For purposes of connecting old storage to new computers, Barry's
point stands. The discussion here doesn't really include development
hardware, low-level controllers or embedded systems. If I were going to
design hardware for a "next-gen compaticard", it would not be on a
serial port.
I won't argue that serial is underrated, and it's true that it's not
disappearing, but a rising percentage of commodity desktop systems come
with no serial interface.
It's the usual story that numbers, not quality, define success. USB
is going to be "it" for a good long while.

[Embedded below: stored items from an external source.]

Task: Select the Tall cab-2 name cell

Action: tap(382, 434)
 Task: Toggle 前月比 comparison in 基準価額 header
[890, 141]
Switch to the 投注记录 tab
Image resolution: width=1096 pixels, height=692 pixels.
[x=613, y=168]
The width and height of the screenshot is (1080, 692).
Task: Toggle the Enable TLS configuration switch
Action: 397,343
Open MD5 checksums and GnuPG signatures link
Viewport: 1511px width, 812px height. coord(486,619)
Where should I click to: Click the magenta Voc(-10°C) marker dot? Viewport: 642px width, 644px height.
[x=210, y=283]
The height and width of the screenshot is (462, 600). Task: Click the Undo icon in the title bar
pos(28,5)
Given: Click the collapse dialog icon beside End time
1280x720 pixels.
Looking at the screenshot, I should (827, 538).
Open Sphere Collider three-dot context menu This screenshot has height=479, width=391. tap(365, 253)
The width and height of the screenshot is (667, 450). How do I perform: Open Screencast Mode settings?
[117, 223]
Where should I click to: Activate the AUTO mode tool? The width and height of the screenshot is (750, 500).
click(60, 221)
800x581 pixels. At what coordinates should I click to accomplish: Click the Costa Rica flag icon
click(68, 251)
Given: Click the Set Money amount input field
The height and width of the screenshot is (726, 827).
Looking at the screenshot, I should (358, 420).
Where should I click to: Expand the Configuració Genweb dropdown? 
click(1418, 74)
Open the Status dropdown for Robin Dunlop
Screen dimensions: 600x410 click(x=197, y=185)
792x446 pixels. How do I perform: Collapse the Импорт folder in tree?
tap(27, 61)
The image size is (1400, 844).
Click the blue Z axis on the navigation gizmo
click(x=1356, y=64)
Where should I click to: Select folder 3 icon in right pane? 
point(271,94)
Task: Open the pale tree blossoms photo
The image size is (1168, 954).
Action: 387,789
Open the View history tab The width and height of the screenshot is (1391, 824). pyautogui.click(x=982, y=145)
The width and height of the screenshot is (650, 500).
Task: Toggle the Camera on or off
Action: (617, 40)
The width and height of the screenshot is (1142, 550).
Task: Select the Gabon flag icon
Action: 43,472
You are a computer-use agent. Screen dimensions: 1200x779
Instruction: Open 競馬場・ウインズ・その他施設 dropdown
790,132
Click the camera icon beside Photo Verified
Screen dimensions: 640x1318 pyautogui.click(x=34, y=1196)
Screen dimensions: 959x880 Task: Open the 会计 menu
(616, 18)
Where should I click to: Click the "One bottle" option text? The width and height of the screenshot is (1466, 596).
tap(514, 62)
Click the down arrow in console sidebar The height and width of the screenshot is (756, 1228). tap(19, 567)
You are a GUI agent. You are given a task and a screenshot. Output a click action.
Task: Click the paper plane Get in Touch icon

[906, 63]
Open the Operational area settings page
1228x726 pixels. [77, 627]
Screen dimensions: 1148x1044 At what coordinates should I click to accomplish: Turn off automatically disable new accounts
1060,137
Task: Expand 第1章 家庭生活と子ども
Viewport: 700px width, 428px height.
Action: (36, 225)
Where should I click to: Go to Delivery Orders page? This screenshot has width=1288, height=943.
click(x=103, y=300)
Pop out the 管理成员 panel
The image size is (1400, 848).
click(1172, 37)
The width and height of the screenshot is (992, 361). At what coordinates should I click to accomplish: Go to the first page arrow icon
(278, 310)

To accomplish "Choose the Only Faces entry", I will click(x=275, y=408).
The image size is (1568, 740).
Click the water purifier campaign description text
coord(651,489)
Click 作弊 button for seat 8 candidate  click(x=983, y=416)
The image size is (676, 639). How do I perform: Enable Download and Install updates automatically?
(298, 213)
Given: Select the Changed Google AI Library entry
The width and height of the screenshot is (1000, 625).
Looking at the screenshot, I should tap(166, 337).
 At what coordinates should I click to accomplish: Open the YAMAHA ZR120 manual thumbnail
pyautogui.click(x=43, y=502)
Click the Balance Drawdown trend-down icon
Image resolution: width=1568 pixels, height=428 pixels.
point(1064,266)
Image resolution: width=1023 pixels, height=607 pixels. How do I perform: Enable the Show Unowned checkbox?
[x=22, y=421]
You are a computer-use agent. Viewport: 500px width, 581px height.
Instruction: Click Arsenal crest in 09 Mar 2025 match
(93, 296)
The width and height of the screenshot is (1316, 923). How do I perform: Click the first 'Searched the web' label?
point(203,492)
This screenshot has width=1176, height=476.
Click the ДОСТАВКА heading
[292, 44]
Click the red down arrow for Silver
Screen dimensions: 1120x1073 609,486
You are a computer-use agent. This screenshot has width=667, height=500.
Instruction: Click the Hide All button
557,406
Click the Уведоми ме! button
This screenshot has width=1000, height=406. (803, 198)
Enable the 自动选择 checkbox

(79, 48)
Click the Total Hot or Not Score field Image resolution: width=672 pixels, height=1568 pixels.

> As for Dwight's main argument that the interface is not the main focus, I
> agree.
Just to throw a monkey wrench into the mix, we might consider
ethernet. Even more universal than USB, doesn't exclude older systems,
and only comes in three common connectors (that I can think of. A lot
of the appliance-oriented microcontrollers and CPUs now have builtin
ethernet, right? With microcoded TCP stacks and even DHCP clients.
Plug your 8" floppy drives into your *network*....
I think that while the hardware costs would be higher, the
development issues would be greatly reduced.